President Trump won the presidency in part because he rallied religious voters with his promise to fill the vacant Supreme Court seat following Justice Antonin Scalia’s death with someone who would protect their values. It is thus ironic that the opinion of Scalia’s replacement, Justice Neil M. Gorsuch, in Monday’s decision holding that the Civil Rights Act of 1964 forbids employment discrimination against LGBTQ Americans, may start the unraveling of the coalition behind Trump — and the Republican Party.

Strongly religious voters have gravitated toward the Republican Party for some time now, but it wasn’t always this way. Ronald Reagan only won 63 percent of evangelical Christians in 1980, and the Republican candidates against Bill Clinton got only 62 and 65 percent in his two races. Clinton won the white Catholic vote, and Reagan won it in his two races by roughly the same margins that he won overall. Catholics did not tilt Republican in the 1980s or 1990s, and the evangelical GOP tilt was significantly less than it is today.

Data from the Pew Research Center shows this started to change in 2000, as the culture war led religious voters to increasingly back Republicans. In 2000, Bush won white Catholics by seven points while losing the national vote by about half a point. That difference between the white Catholic vote and the national vote grew with each succeeding election, rising to 11 points in 2004, 12 points in 2008, and 23 points in 2012. Evangelical voters made a similar shift. They voted for Republicans at a margin of 55 points compared to the entire nation in 2004, 57 points in 2008 and 61 points in 2012. The inference is clear: The more that secular elements within the Democratic Party successfully pushed their cultural agenda, the more religious voters moved to Republicans.

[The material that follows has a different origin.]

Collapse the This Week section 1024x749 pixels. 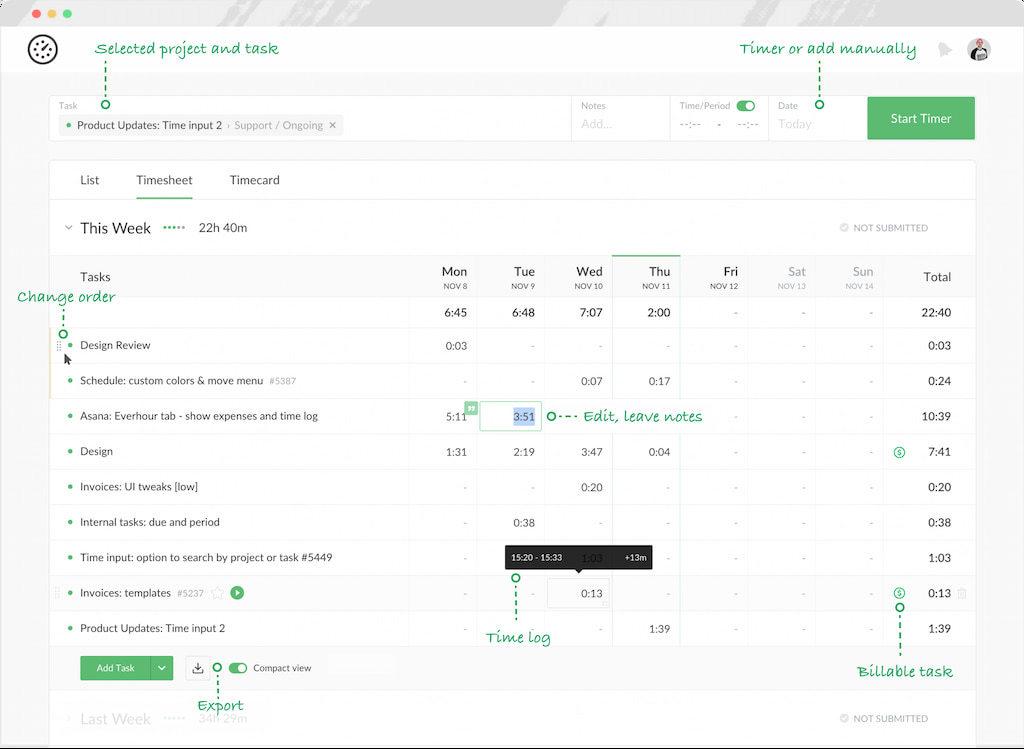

Trump moved these figures to new, astronomical heights. He won 81 percent of the white evangelical vote and 60 percent of the white Catholic vote even while losing the national popular vote by 2 percentage points. White evangelicals voted 67 points more Republican than the nation as a whole, while white Catholics voted 25 points more Republican than the nation. Trump won among the third of voters who attend religious services at least weekly; fully 40 percent of his vote came from the religiously devout.

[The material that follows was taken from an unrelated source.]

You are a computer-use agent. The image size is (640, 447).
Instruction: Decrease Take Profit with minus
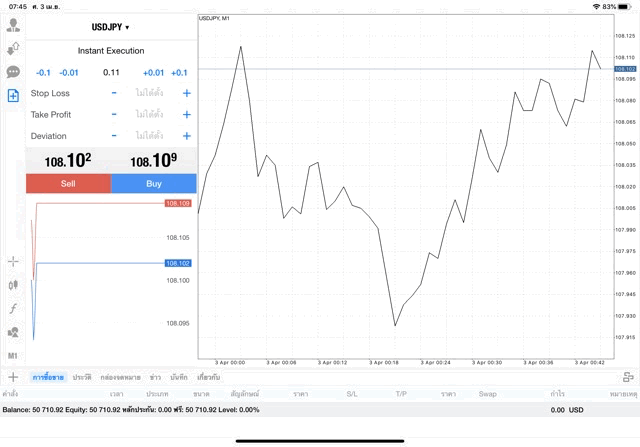coord(114,114)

Concern about the Supreme Court’s role in the culture wars clearly impacted this dramatic shift. The 2016 exit poll found that 21 percent of all voters said Supreme Court appointments were the most important factor in their vote; Trump carried them by a 56 to 41 percent margin. It’s clear that fear of a culturally liberal court drove a crucial number of normally Democratic-supporting white voters to back Trump.

Gorsuch’s decision Monday could throw all of this into the political dustbin. Regardless of the decision’s legal merits, religious voters clearly expected Gorsuch and his fellow Trump appointee, Justice Brett M. Kavanaugh, to oppose progressive attempts to advance their cultural agenda through the courts. “But Gorsuch” was a common phrase used to justify continued support for Trump among religiously motivated voters throughout 2017 and 2018. Now that Gorsuch has proved himself untrustworthy in their eyes, they would be right to question whether Republican assurances meant anything at all. Indeed, Sen. Josh Hawley (R-Mo.), has already said as much on the Senate floor.

Even a small reduction in the Republican margin among the devout will destroy any hope Trump will be reelected. Evangelical voters made up between 21 and 38 percent of the vote in the key Southern states of Florida, Texas, Georgia and North Carolina in 2016. He carried evangelicals by between 64 and 73 points in each state. If his margins among this demographic fell by only 10 points this year, he would lose Florida and North Carolina based on his 2016 result and would even lose Georgia and Texas if the 2018 election returns are a better measure of those states’ current partisan breakdowns.

Trump’s hold on the Midwestern “blue wall” is also imperiled by erosion in religious voters’ support. Wisconsin was 28 percent evangelical in 2016, and Trump carried that group by a 73 to 23margin. Carrying this demographic by anything less — even a 70 to 30 margin — would flip the Badger State blue.

Republicans and Trump will need to confront this challenge sooner rather than later. Trump will need to spend more time shoring up his support among religious voters than he might like, likely stressing religious liberty and pro-life measures. Congressional Republicans would also be well advised to demonstrate their support for measures important to these voters. None of this, however, can fully replace what these voters’ faith in Republicans ability to appoint the right people to the Supreme Court provided. For these voters, Trump and the GOP were tested and found wanting.